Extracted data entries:
....
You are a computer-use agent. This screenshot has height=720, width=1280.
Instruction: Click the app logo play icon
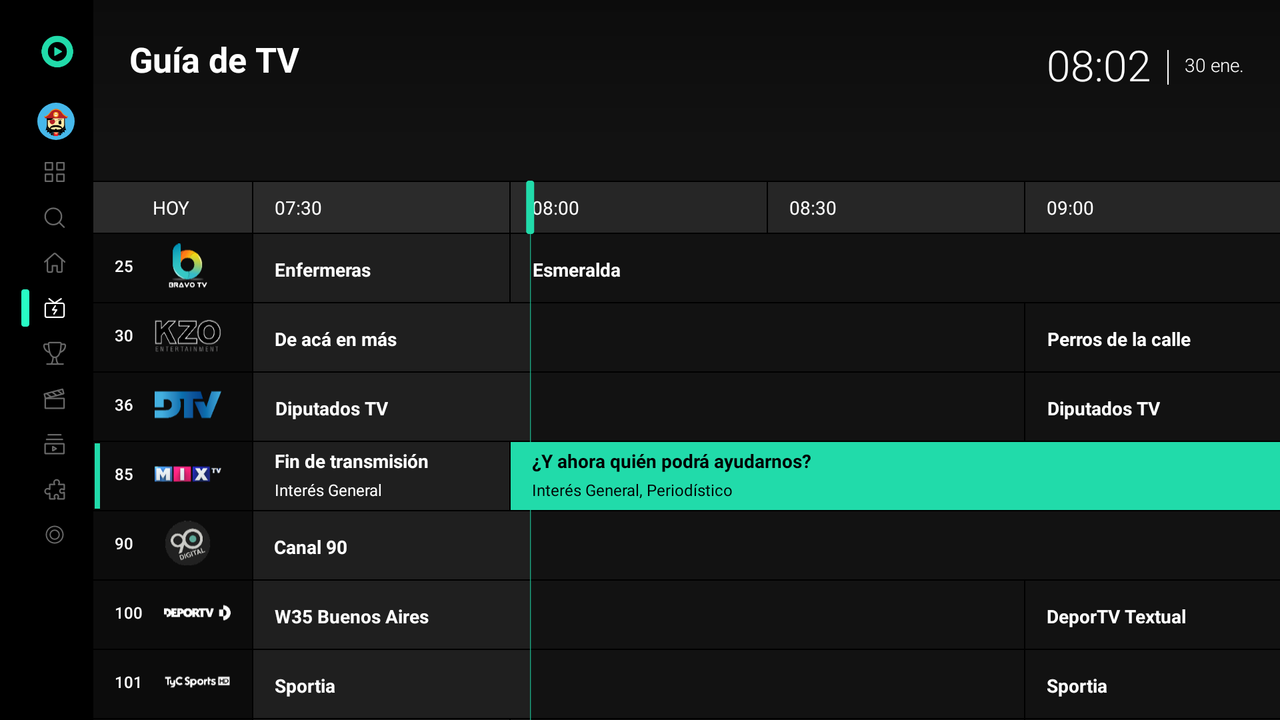56,52
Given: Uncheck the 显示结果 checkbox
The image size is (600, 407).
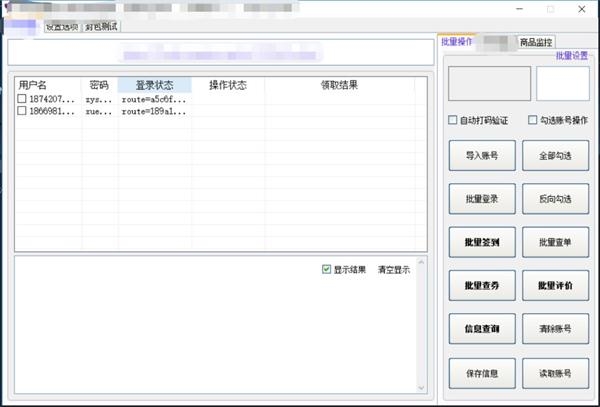Looking at the screenshot, I should [327, 270].
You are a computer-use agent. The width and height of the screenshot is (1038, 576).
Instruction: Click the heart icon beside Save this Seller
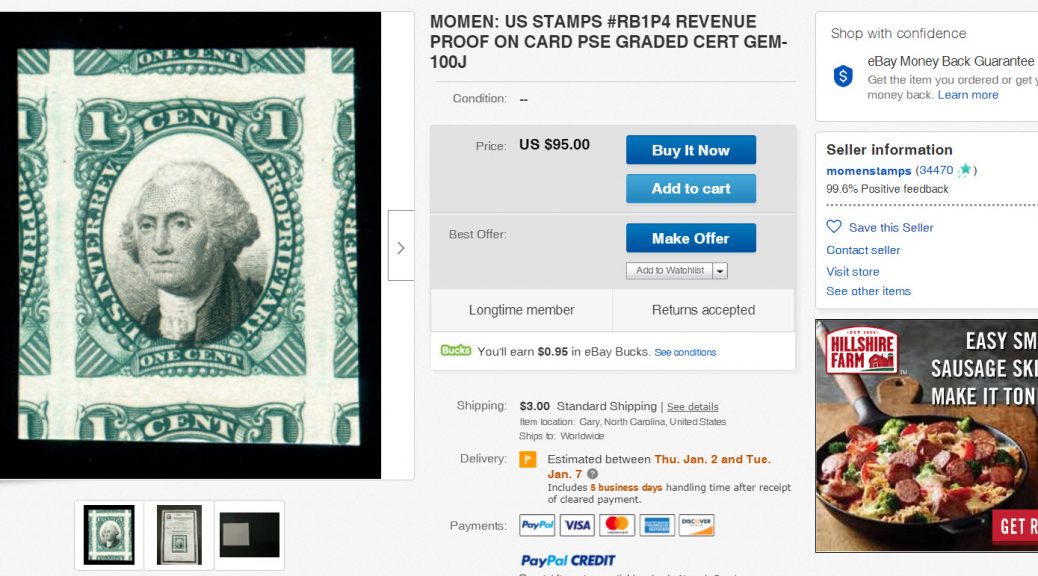click(x=834, y=227)

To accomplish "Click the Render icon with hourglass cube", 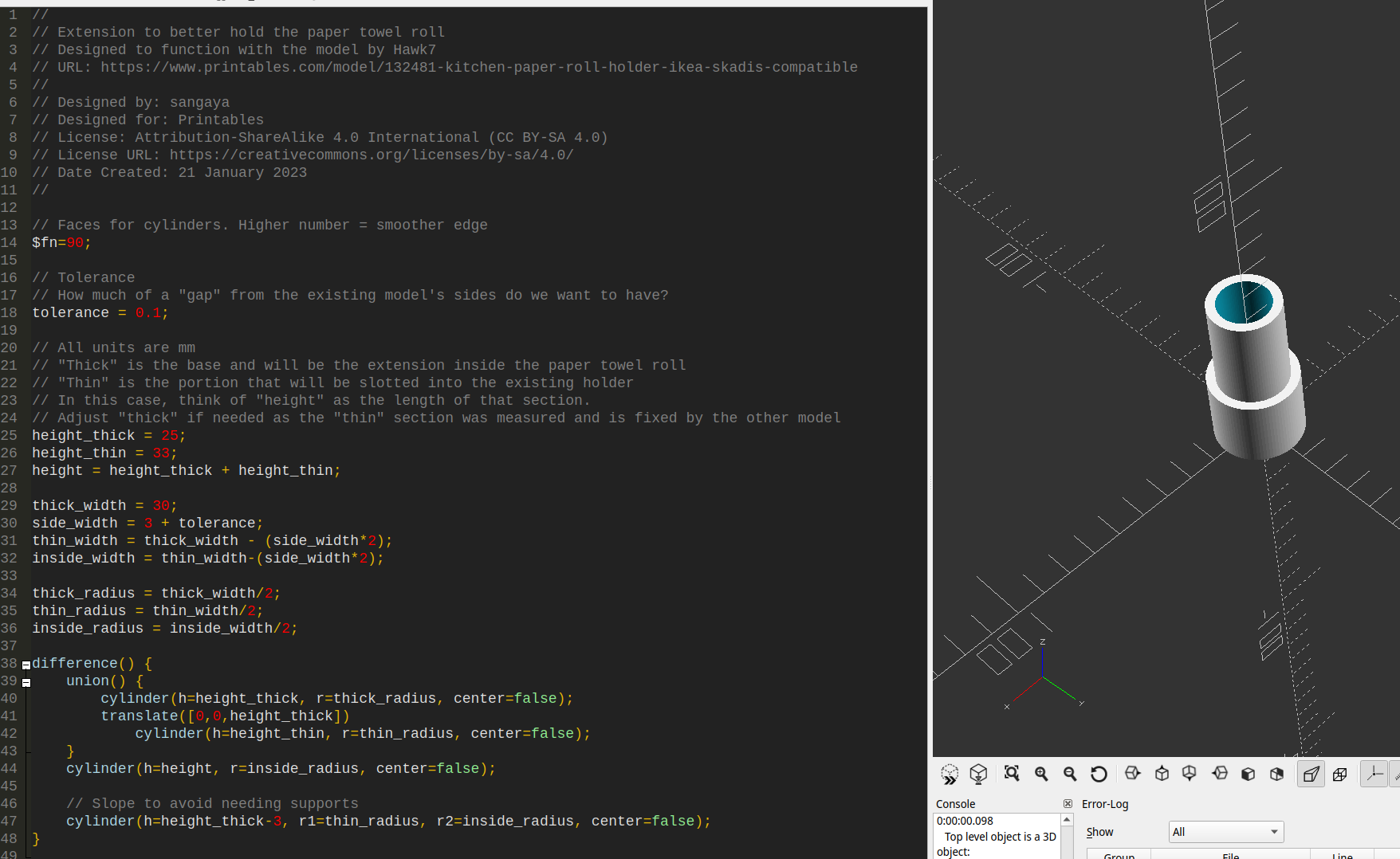I will pos(978,774).
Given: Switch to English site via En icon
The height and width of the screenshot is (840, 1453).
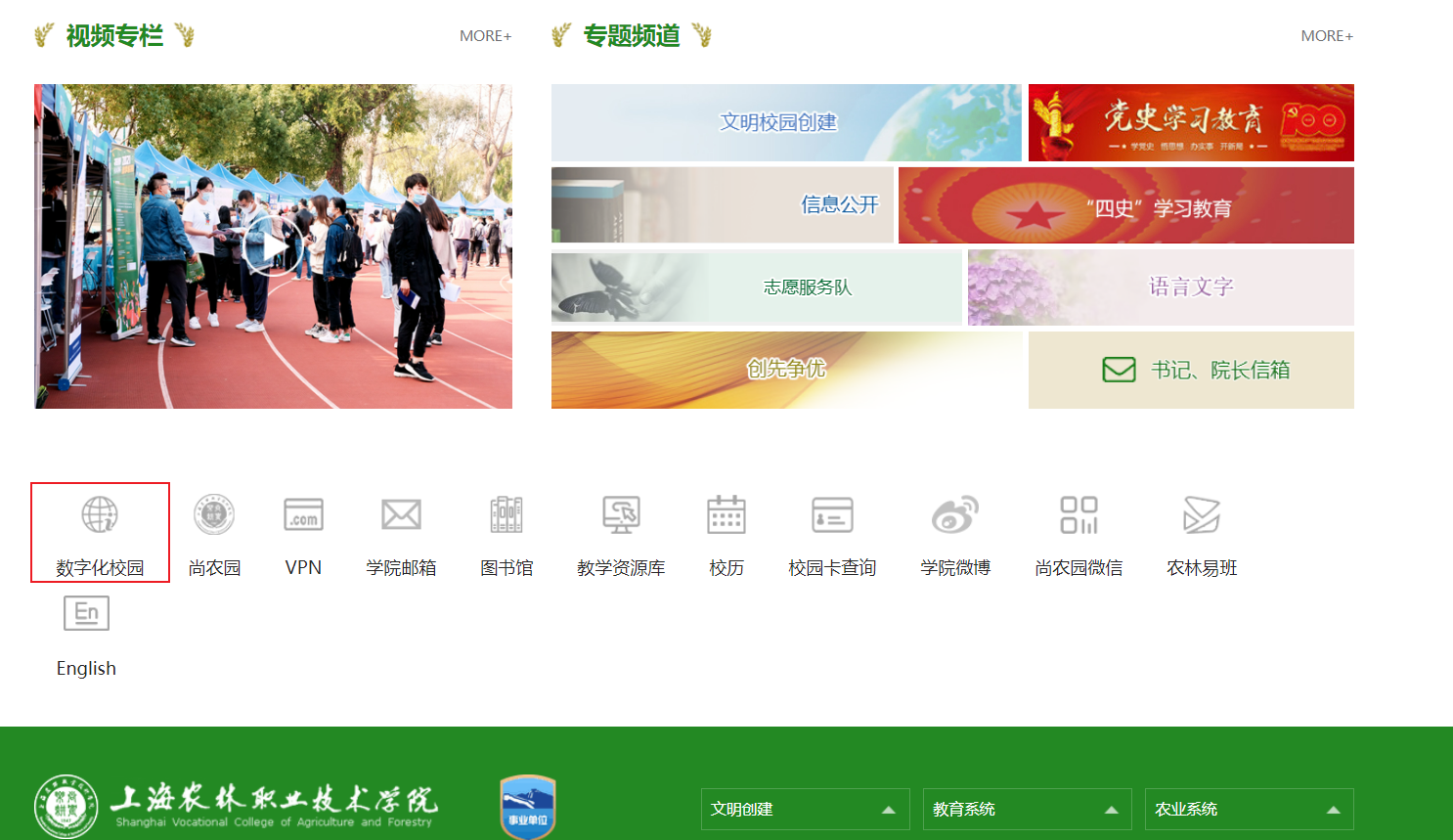Looking at the screenshot, I should coord(86,614).
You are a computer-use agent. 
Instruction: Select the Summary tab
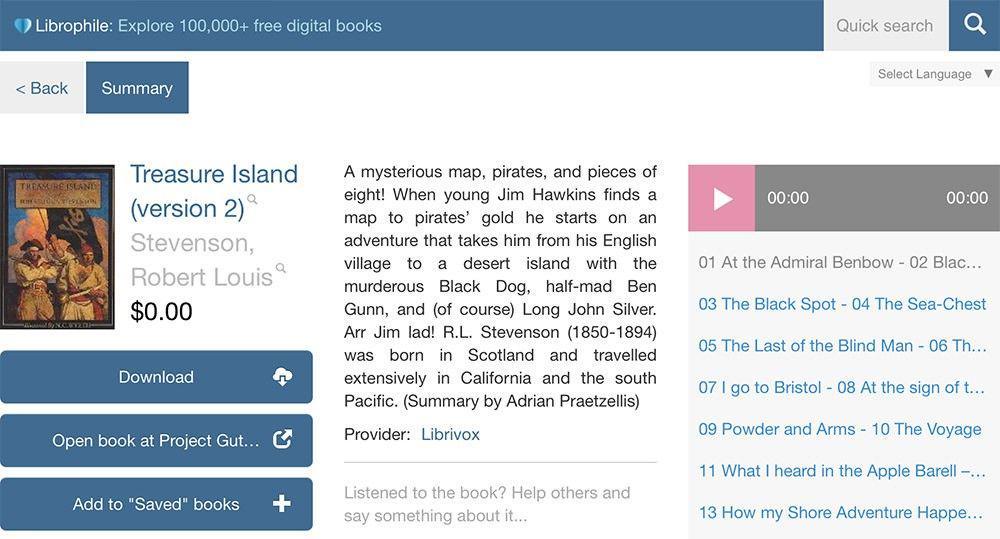(137, 88)
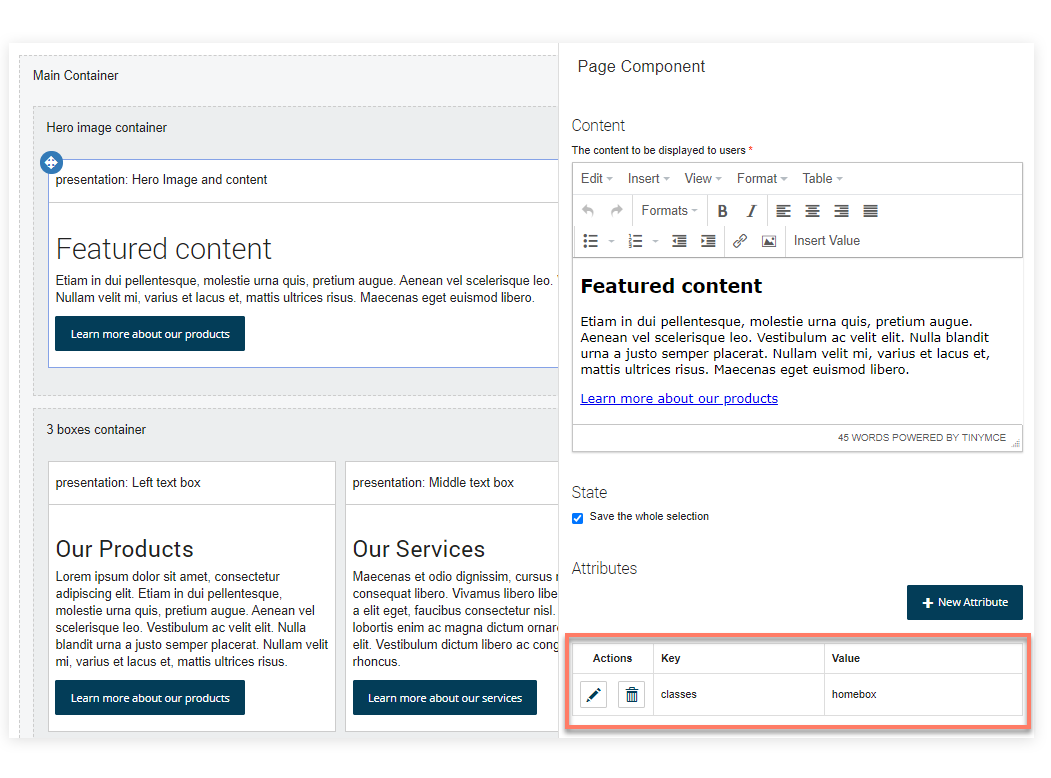Click the edit pencil icon for classes attribute
The width and height of the screenshot is (1051, 778).
593,693
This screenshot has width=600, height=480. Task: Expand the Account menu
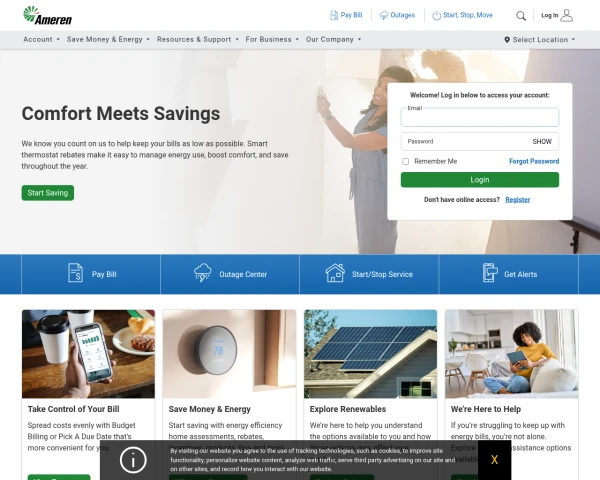coord(41,39)
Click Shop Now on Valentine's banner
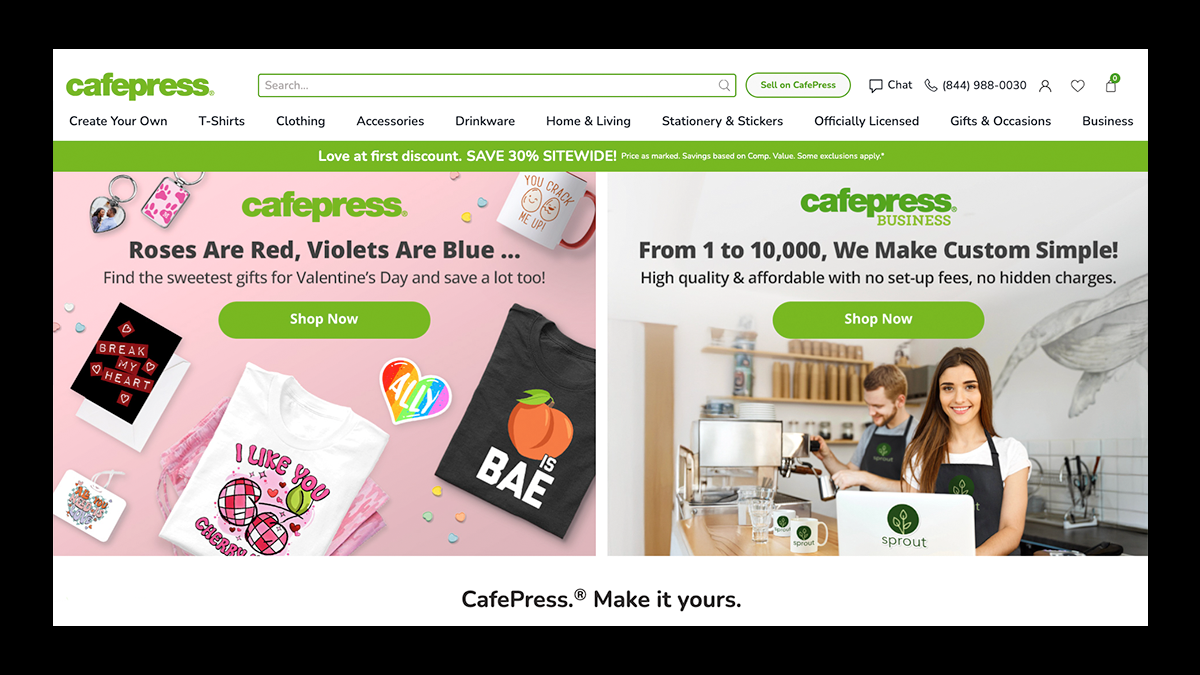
....
- **Exercise brief**
With the pictures excluded, the line containing "Given: Switch to English site via En icon" and every line after it through the end of the data above are to be transcribed exactly, and nothing more.

- **Expected answer**
Given: Switch to English site via En icon
The height and width of the screenshot is (840, 1453).
Looking at the screenshot, I should coord(86,614).
You are a computer-use agent. 
Instruction: Select the Summary tab
(137, 88)
Click the edit pencil icon for classes attribute
The width and height of the screenshot is (1051, 778).
593,693
This screenshot has width=600, height=480. Task: Expand the Account menu
coord(41,39)
Click Shop Now on Valentine's banner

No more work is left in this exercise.